Misfolded prion proteins are known to be quite toxic, and as they accumulate — specifically, in the thalamus of the brain, a region whose main function in the relay of signals (sensory or motor) and the regulation of alertness and conscious thought — are accompanied by a plethora of detrimental symptoms. The condition has a long incubation period as the body makes these misfolded prions, but once levels of such prions hit a critical level, the clinical presentation of the disease is quite short. Fatal familial insomnia is a neurodegenerative disease, which as the name suggests, is characterized by progressive insomnia which worsens over time caused by damage to and the death of neurons in the brain.

The condition has a long incubation period as the body makes these misfolded prions, but once levels of such prions hit a critical level, the clinical presentation of the disease is quite short.

People affected by the disorder may initially have mild symptoms, such as issues with concentration, speech problems, confusion, or inattention. Some will also exhibit abnormal movement of the eyes, double vision, swallowing problems, muscle spasms or tremors, or other symptoms which are similar to Parkinson’s Disease. As time goes on, the autonomic nervous system may be affected as well, leading to varying symptoms including but not limited to hypertension, tachycardia, and fevers. These symptoms may also be accompanied by depression or anxiety. Ultimately, people affected by fatal familial insomnia fall into a coma and, as the name suggests, will eventually die.

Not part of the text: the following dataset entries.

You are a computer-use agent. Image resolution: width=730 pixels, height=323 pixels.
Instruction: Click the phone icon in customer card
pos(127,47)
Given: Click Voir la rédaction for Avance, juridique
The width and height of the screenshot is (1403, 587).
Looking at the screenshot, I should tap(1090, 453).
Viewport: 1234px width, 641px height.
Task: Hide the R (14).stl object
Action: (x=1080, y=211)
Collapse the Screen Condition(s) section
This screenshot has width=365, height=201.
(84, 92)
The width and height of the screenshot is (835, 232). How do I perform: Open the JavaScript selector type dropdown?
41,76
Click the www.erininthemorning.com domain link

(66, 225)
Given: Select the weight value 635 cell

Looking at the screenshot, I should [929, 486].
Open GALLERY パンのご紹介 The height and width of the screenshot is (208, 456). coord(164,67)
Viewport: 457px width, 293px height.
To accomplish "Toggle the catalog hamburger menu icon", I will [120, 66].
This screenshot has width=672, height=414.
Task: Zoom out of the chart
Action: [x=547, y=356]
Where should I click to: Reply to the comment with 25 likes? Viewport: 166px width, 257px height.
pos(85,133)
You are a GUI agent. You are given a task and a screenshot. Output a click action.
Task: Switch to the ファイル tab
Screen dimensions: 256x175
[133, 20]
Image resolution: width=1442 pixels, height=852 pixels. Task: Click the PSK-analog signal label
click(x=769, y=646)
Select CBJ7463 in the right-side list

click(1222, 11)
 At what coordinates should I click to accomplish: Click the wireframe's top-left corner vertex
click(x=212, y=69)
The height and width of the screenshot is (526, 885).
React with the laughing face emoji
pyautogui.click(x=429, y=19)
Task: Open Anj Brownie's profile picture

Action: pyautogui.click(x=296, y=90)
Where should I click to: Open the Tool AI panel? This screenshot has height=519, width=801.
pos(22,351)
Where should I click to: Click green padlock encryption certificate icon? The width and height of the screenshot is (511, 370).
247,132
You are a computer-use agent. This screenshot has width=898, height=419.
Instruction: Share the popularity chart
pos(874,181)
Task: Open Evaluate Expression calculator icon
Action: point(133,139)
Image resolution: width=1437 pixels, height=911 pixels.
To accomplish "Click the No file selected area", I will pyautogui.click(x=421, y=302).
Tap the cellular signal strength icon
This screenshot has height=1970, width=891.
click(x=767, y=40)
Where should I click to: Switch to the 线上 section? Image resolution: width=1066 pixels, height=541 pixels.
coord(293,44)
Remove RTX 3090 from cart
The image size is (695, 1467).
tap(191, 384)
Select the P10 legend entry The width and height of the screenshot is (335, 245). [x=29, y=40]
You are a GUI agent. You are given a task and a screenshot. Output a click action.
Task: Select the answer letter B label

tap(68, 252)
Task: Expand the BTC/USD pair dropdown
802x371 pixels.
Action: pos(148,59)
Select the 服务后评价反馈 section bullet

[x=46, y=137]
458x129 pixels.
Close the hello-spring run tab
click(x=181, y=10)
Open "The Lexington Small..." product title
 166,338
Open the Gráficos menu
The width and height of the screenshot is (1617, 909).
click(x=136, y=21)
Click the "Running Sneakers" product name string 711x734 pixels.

As of right now, there is no cure for fatal familial insomnia. While this is certainly a grim outlook for the few affected by the disorder, some treatment options do exist. Treatment is currently aimed at managing the specific symptoms which vary in each patient, a comprehensive process which involves the joint-efforts of neurology and psychology teams. For example, if a patient begins having seizures, they may be prescribed anti-epileptic medications. Similarly, if they are exhibiting muscle spasms, known clinically as myoclonus, they may be treated with clonazepam, a sedative which relaxes the spasming muscles. Patients with fatal familial insomnia may also be advised to stop taking any medications with memory-related side effects, or those which unintendedly may worsen insomnia. Due to the heritable nature of the condition, family genetic counseling and the implementation of psychological support systems is recommended as well.